Stored data

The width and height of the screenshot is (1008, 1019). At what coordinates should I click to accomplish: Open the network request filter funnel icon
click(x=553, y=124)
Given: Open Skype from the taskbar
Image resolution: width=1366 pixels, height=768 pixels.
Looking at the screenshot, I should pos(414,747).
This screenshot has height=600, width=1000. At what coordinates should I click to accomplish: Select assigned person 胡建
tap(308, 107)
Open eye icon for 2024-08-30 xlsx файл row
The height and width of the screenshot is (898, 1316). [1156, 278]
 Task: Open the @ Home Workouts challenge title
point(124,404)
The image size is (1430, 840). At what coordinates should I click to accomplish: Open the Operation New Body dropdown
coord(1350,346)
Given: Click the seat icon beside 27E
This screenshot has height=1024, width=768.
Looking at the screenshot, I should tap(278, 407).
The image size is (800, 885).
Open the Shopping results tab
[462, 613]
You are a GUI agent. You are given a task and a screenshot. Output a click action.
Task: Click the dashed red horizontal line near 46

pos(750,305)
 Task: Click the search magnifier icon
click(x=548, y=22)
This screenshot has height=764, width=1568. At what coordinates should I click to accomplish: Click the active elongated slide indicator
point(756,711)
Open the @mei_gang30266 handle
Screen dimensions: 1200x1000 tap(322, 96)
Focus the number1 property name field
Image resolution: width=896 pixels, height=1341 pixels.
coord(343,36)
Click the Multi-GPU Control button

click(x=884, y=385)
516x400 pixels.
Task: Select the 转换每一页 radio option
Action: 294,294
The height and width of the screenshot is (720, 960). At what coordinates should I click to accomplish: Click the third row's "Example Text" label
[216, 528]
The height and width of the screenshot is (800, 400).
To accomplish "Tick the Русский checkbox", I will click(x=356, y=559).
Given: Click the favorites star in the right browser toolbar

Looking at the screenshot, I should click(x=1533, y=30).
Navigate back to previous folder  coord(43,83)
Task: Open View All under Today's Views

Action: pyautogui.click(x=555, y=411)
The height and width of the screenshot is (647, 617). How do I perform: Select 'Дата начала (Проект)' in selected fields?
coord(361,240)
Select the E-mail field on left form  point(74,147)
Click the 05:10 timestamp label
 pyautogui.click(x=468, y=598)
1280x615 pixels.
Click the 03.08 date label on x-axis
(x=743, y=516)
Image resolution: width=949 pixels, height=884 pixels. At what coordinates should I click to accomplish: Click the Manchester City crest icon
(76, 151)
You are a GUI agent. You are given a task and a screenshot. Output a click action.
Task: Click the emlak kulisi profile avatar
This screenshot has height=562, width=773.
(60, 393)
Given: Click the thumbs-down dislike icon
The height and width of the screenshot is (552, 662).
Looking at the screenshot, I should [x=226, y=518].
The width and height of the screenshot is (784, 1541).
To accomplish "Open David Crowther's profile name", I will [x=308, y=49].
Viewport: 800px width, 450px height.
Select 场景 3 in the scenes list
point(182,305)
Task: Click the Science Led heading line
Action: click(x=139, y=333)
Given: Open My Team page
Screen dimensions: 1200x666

> **EXERCISE**:
Within the entries above, find the string "name" and return each line that holds it.

> **COMPLETED TASK**:
Focus the number1 property name field
To accomplish "Open David Crowther's profile name", I will [x=308, y=49].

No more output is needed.